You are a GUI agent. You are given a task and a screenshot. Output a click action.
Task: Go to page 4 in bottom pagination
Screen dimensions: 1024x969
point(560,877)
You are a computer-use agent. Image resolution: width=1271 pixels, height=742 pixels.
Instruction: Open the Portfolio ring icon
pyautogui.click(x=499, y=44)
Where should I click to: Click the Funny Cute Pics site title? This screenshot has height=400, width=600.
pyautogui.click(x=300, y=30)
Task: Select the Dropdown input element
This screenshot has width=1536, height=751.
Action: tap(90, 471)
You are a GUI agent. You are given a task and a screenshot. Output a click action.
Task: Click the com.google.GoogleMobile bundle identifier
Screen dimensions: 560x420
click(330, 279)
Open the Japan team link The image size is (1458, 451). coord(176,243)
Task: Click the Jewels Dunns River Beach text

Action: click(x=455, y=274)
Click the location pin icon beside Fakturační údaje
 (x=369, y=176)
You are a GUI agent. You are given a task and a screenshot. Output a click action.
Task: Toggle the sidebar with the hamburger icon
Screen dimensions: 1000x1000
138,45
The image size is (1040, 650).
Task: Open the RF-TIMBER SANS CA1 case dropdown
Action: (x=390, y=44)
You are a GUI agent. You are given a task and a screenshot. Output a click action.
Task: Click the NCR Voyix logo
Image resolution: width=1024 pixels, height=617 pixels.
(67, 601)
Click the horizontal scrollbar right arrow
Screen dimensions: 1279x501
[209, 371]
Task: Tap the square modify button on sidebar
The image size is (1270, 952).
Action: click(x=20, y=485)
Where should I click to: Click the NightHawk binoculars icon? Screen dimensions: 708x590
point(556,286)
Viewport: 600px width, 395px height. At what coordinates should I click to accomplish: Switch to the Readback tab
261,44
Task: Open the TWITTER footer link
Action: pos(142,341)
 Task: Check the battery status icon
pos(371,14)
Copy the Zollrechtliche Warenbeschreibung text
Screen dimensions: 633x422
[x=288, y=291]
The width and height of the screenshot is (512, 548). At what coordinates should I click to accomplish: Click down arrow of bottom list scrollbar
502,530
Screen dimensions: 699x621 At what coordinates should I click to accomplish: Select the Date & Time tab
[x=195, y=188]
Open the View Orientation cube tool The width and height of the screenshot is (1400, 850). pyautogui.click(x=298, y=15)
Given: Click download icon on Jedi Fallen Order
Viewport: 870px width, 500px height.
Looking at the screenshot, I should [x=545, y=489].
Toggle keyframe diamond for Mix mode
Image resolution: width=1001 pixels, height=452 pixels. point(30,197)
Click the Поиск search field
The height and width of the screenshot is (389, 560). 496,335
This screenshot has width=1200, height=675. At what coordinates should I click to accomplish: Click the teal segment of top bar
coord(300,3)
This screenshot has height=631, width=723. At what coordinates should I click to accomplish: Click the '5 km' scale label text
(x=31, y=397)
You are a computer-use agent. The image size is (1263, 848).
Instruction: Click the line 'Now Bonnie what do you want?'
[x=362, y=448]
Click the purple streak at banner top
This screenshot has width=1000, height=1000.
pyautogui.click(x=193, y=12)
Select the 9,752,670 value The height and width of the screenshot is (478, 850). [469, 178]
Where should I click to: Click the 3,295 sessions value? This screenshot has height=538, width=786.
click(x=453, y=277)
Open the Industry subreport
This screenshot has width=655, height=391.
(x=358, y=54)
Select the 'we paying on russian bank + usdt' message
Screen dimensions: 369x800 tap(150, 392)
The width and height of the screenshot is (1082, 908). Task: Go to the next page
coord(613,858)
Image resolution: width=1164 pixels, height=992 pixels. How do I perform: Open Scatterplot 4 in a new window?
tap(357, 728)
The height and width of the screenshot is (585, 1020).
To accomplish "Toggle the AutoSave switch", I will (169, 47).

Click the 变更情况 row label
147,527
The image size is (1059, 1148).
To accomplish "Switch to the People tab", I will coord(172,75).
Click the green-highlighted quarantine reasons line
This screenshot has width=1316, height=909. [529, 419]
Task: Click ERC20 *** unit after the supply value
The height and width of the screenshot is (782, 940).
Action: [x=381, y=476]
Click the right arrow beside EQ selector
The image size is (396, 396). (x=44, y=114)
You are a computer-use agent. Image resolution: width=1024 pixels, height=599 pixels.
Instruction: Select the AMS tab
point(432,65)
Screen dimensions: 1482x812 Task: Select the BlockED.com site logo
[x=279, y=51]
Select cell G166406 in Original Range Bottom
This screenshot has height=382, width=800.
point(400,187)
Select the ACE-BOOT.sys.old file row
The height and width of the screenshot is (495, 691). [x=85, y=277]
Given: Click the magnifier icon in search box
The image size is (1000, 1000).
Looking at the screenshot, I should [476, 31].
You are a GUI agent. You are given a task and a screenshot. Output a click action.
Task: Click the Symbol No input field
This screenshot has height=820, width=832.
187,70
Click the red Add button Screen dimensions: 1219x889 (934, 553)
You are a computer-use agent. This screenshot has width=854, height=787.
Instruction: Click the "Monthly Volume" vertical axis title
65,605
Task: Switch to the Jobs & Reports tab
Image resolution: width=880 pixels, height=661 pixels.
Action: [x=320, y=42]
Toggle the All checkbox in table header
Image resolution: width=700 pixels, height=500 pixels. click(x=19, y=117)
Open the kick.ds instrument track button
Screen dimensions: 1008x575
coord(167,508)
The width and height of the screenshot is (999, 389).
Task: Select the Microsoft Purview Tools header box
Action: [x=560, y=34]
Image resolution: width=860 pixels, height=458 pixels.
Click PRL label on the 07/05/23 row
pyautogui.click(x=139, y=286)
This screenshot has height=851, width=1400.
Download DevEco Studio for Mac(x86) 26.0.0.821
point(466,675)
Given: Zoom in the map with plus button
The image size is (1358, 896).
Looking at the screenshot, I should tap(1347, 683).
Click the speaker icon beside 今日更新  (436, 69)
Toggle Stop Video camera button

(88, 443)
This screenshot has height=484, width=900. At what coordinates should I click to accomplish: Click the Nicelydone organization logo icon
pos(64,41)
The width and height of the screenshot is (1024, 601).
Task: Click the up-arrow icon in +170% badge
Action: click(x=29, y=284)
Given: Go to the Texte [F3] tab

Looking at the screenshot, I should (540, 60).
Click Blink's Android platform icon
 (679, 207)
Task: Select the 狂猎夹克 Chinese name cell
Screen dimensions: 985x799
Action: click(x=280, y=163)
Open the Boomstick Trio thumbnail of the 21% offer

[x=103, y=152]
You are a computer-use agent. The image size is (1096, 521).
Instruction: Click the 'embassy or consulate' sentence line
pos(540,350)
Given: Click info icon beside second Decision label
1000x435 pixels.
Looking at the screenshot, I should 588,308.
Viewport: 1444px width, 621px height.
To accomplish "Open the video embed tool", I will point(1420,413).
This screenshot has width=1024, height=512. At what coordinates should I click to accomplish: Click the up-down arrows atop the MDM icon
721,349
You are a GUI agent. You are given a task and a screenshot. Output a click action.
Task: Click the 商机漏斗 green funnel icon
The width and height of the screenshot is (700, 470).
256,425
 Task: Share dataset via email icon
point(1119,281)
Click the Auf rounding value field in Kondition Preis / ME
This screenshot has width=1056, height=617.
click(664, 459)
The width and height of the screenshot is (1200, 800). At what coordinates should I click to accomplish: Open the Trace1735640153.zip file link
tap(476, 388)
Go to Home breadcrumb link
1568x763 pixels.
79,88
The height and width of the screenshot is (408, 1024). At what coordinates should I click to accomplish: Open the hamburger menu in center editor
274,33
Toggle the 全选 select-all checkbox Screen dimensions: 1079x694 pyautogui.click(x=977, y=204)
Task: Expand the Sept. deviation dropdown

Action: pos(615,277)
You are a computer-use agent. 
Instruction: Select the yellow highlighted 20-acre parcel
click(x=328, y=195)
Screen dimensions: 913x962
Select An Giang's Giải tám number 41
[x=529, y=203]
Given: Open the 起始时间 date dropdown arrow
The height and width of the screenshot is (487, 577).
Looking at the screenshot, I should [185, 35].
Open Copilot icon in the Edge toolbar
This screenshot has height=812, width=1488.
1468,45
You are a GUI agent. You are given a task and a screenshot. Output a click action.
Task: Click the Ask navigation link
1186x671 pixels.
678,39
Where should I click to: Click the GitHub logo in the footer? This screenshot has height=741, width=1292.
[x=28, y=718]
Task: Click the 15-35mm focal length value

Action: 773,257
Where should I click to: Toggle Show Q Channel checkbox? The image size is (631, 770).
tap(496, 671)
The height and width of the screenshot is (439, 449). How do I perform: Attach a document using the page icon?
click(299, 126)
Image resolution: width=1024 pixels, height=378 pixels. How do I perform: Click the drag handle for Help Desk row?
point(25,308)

# PROBLEM DESCRIPTION
Everything in the material above from the line that has "Select the ACE-BOOT.sys.old file row" through the line that has "You are a computer-use agent. This" must be duplicated exactly, with no other lines given.

# ANSWER SPACE
Select the ACE-BOOT.sys.old file row
The height and width of the screenshot is (495, 691). [x=85, y=277]
Given: Click the magnifier icon in search box
The image size is (1000, 1000).
Looking at the screenshot, I should [476, 31].
You are a GUI agent. You are given a task and a screenshot. Output a click action.
Task: Click the Symbol No input field
This screenshot has height=820, width=832.
187,70
Click the red Add button Screen dimensions: 1219x889 (934, 553)
You are a computer-use agent. This screenshot has width=854, height=787.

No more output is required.